Undying Love at the End of LifeBy Seasons | March 17, 2021
If you knew you only had a little while left to live, what would you do? This question is very real to our patients, some of whom only have months or even days left. Facilitating individual answers to this question is one of our top priorities – we want to know if there’s a wish or legacy project that we can help fulfill. When Josie, our manager of volunteer services and community outreach, got the call from a teammate that one of our patients at our inpatient center in Tampa wanted to get married, she knew she had to make it happen.
Bonita was in her 70s and had been on our service for about two weeks. She had been dating Thomas for about five years, but they had never found the time to get married. Now that the end of life was approaching for Bonita, the couple knew that having the opportunity to profess their love to each other in a public and official way would bring them peace.
There wasn’t much time, but as Josie began to plan the details of the wedding, she started thinking about what would make the wedding celebratory and special for Bonita. She decided she would start with a bouquet, and googled “flower shop in Tampa” to see if she could find a local florist who would be willing to donate flowers for the wedding. One of the first search results that popped up was Jennie’s Flowers, and Josie picked up the phone to give them a call.

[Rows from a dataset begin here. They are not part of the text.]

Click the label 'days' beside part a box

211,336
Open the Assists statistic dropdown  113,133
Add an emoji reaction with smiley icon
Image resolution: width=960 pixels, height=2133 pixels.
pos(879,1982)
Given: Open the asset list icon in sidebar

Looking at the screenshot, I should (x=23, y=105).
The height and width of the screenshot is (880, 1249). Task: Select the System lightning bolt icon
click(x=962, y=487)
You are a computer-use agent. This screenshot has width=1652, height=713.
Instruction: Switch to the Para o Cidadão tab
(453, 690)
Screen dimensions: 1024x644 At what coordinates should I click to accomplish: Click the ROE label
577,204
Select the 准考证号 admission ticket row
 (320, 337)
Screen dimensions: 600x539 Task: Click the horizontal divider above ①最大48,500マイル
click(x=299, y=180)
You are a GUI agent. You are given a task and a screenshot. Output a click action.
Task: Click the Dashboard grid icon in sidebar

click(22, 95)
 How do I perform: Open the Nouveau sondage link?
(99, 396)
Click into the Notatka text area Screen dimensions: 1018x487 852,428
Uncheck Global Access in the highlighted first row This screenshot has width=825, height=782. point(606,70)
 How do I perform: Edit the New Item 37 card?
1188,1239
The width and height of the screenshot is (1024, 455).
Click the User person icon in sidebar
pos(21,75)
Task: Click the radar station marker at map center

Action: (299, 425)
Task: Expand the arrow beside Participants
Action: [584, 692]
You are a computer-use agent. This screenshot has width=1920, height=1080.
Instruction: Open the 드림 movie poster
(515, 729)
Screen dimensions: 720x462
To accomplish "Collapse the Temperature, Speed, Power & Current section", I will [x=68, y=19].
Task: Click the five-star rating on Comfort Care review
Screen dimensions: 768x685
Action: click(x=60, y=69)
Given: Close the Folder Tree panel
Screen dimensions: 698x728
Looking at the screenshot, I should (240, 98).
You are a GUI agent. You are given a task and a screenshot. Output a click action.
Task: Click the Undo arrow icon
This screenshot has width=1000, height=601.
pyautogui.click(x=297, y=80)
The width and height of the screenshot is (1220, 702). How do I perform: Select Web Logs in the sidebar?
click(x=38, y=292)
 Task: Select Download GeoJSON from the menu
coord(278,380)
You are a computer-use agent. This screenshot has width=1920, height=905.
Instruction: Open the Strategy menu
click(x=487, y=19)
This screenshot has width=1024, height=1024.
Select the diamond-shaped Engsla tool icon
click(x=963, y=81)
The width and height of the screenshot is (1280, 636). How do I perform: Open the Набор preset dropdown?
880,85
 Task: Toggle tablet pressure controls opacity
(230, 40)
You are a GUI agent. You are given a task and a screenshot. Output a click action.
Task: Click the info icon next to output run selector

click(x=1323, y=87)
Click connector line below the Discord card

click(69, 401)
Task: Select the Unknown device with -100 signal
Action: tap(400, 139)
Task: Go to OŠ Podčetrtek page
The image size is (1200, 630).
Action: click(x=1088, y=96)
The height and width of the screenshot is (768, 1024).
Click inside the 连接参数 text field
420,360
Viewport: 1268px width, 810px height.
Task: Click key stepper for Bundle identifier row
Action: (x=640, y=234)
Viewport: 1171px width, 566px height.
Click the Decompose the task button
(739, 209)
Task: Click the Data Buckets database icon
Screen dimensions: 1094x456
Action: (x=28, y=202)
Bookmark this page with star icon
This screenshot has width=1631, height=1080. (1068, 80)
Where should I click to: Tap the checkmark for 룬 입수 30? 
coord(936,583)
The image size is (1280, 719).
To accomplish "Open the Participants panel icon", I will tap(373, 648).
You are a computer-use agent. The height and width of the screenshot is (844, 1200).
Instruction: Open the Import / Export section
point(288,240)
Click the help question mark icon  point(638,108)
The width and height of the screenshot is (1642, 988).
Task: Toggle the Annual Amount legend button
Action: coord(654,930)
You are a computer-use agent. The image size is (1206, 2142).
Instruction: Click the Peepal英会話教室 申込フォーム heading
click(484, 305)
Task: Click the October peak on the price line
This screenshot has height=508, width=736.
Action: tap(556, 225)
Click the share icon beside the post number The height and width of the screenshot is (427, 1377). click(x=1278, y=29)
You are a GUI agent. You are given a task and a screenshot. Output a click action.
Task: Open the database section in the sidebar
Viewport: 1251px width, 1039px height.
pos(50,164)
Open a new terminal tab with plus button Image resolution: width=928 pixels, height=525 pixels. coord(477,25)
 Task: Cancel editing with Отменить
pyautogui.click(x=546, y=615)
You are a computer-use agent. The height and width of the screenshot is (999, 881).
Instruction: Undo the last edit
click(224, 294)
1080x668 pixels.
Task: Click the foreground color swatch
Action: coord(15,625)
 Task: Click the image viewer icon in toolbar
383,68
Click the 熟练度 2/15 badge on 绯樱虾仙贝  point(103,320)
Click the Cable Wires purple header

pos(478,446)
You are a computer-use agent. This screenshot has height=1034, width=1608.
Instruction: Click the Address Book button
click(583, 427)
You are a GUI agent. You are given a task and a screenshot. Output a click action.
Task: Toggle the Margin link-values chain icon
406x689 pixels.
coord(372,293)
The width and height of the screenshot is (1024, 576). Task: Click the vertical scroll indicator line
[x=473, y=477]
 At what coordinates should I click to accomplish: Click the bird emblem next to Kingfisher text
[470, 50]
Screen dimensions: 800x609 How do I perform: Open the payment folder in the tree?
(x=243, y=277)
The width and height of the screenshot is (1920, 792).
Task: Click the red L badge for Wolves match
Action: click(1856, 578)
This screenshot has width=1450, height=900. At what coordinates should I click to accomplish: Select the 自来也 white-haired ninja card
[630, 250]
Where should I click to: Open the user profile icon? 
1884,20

As she started to share Bonita’s story with the florist who picked up, he stopped her just a few sentences in: “Of course we’ll help out!” When Josie went to pick up the bouquet the next day, not only had Jennie’s created a wonderful bouquet of red roses to donate to Bonita, they had also created a boutonniere for Thomas! When Josie told Bonita’s family in California, they were so pleased.
After having to cancel once because Bonita wasn’t feeling well, she felt a little bit better and it was time to get “hitched,” as the couple said. The whole care team at the inpatient center pitched in to make sure things went smoothly, and the ceremony was simple and short, performed by a pastor the couple knew in Tampa. Getting to look into each other’s eyes and take each other as husband and wife was so meaningful for Bonita and Thomas. They were grateful that Bonita’s daughter was able to be there with them, while other family members sent flowers and joined virtually via Zoom. Professing their eternal love for each other at this time of their lives took on a whole new significance.
Bonita died a few days after the wedding, at peace.
We’re dedicated to fulfilling these final wishes for our patients and families, and we’re grateful for the generosity of our communities in lending their support. Each person’s life journey is different. Being there to walk alongside someone as they draw near the end of theirs is a privilege and an honor.